To manage its way through the impossibly Byzantine thickets of litigation, GOOGLE forked over a $2.3 million cheque to the US Department of Justice, a move it hopes will push the antitrust case into a bench-trial with a judge and away from a jury trial, which would potentially embolden punitive damages. This is just another example of how legal strategy for the tech titans can be utterly convoluted.
The company prudently mailed a cashier’s check to the US government to stave off the need for a damages hearing in advance, an unusual move but one that was sufficient to satisfy the US District Judge Leonie Brinkema, who Judge Jackson would later write ‘concluded that this amounting to $120 million almost certainly covered any damages claim’. GOOGLE’s unprecedented manoeuvre to head off a damages claim opens up the possibility that such manoeuvres might become the norm for legal wrangles to come, not only in the tech industry but in many other areas where litigation arises.
GOOGLE found itself facing a lawsuit. First, the US, and then eight states (later 17 more) alleged that GOOGLE was harming competition in the ad tech business to its own benefit, and that its practices were harming advertisers to federal agencies in particular. This is a lawsuit that could do more than just extract money from GOOGLE. It could challenge GOOGLE’s control of digital advertising.
One of the more controversial issues in the case relates to GOOGLE’s bid to avoid a jury trial. GOOGLE will argue that antitrust cases are too technical and too abstract to be settled by a jury. This suggests that antitrust cases concerning technical products are more akin to determining issues of patent infringement. This viewpoint reflects the technical and specialised features of the dispute. And it is a feature of tech litigation generally.
At a superficial level, the $2.3 million check from GOOGLE looks like a simple settlement offer, but the back-and-forth between parties over subsequent filings shows the complex web of legal claims, counterclaims and arguments that can develop even in a seemingly straightforward situation. This is a battle over claiming and assigning value, and the precise process by which both are negotiated in lawsuits involving tech titans deserves a closer look.
But this legal drama isn’t just about the case at hand. Will GOOGLE’s strategy establish a new legal playbook for defendants who are being sued by the government in the future? Or will the government’s antitrust case drive a reconsideration of how damages should be assessed in antitrust cases? What message will the court’s judgment – whether affirming a mere fine or ordering a market breakup like the government requested – send to the already-consolidated digital advertising market and tech companies more broadly?

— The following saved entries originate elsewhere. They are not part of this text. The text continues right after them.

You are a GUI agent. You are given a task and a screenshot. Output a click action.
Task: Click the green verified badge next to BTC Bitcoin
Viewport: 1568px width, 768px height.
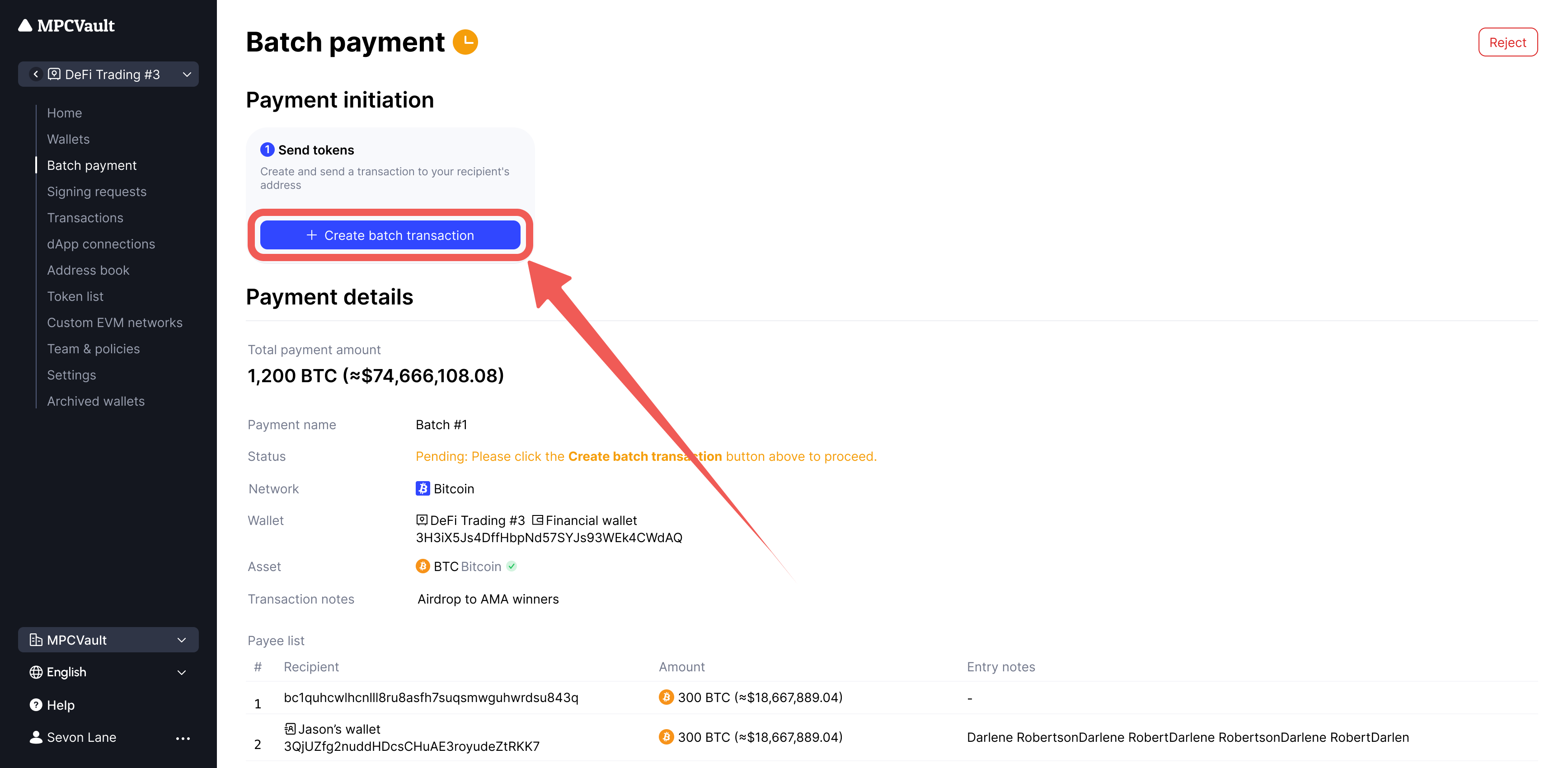click(x=512, y=567)
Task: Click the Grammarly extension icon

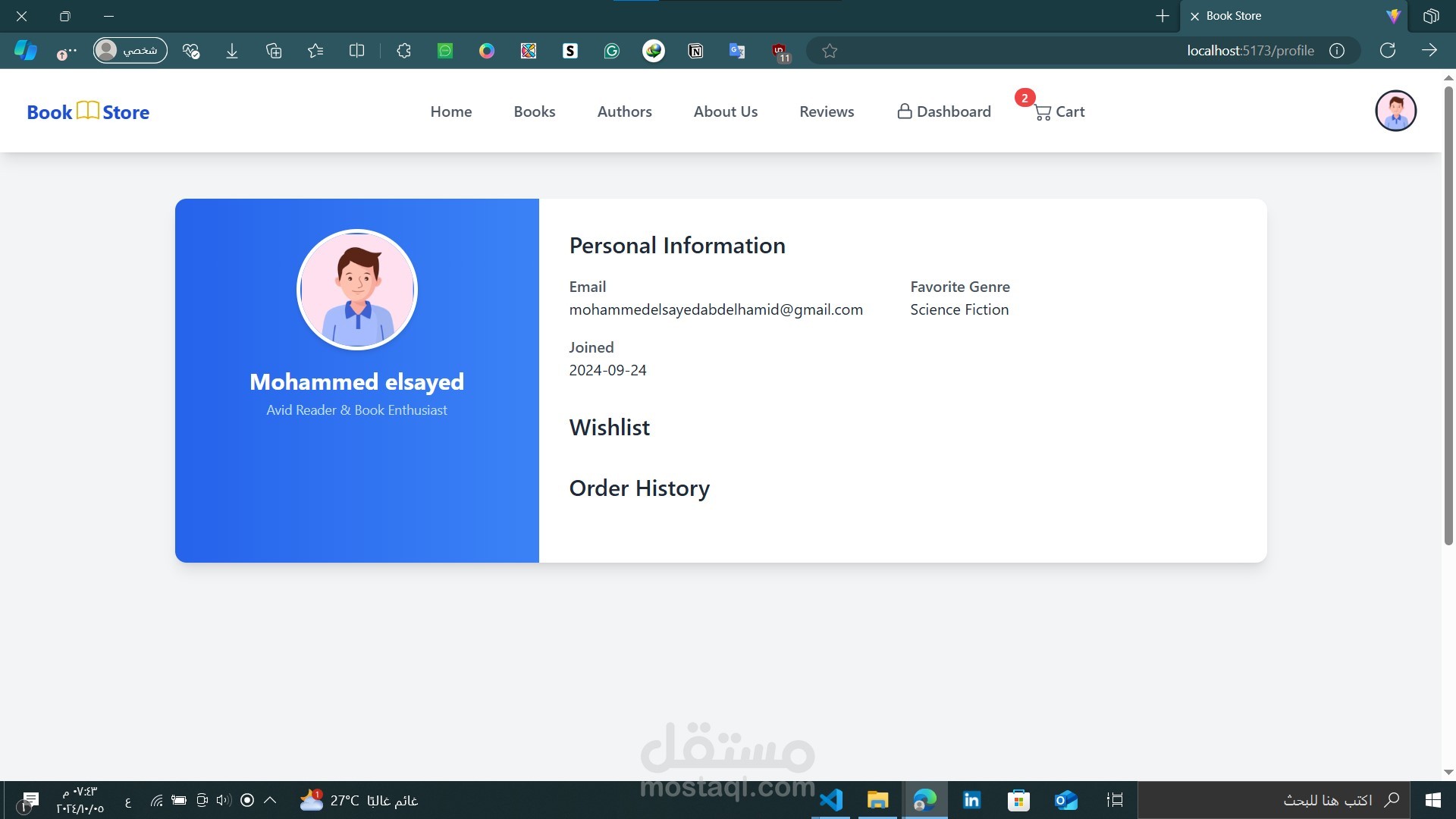Action: coord(611,51)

As the world’s largest tech company, GOOGLE controls powerful and unparalleled positions across significant parts of the digital economy, most notably online advertising but also search, and even the mobile operating system market and associated services. Indeed, GOOGLE’s various products and services are embedded in the fabric of the everyday lives of billions of people around the world. For those who do not deep-dive into the ins and outs of GOOGLE’s firm- and market-level economics and operations on a daily basis, it can be difficult to comprehend why this case matters so much, and what implications a definitive judgement against GOOGLE may have for the future of the tech world.

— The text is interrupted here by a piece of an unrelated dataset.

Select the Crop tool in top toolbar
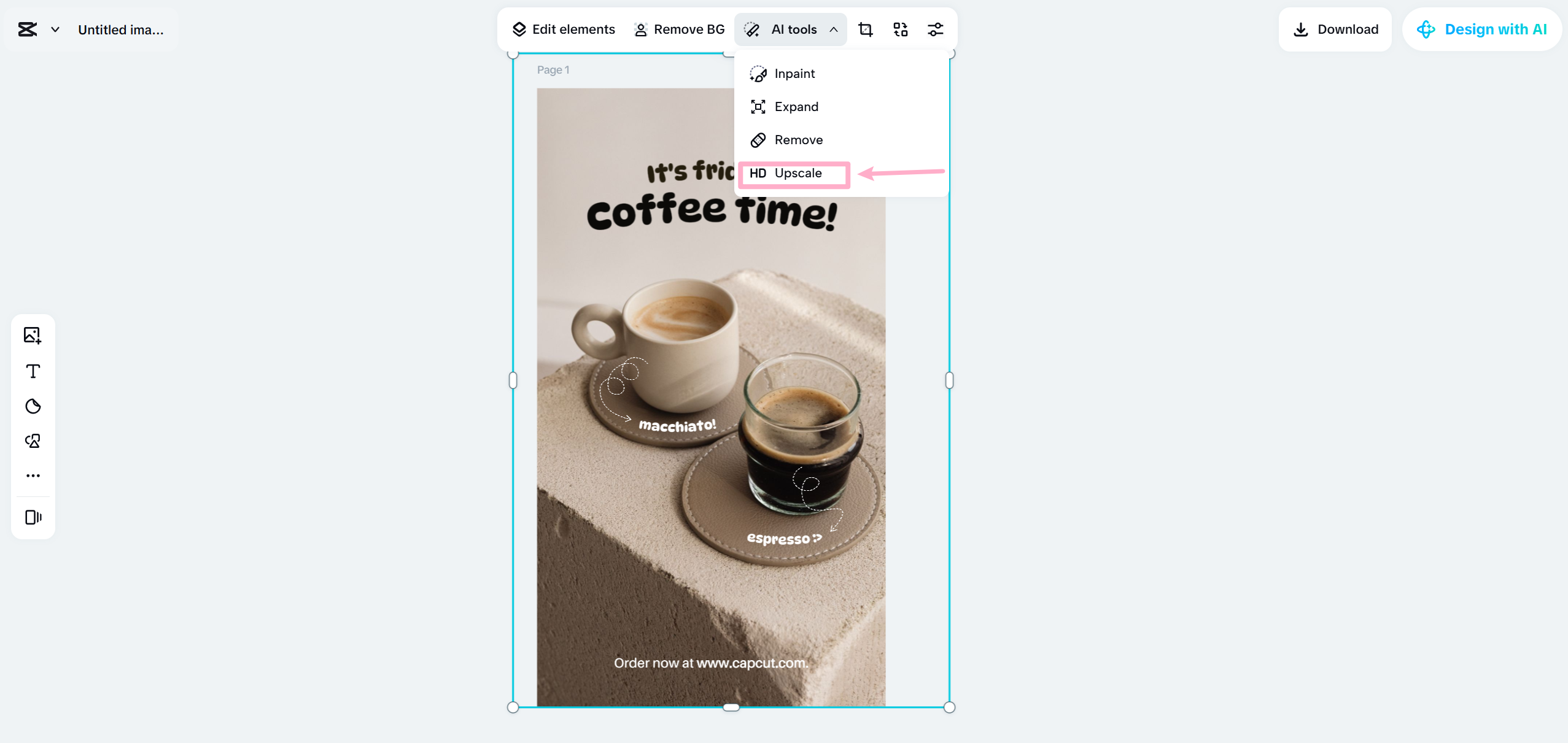This screenshot has width=1568, height=743. pos(865,29)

It’s a reminder that GOOGLE’s dance with the US government in response to the antitrust lawsuit amounts to dynamic lawmaking in action. But this isn’t the last time we’ll hear about a legal strategy that’s emerging because of a precedent-setting lawsuit against a tech giant. It’s also a reflection of a tech landscape being actively contested. GOOGLE’s latest steps are not just those of a company mounting a legal defence; they’re also part of a conversation between big tech and regulation.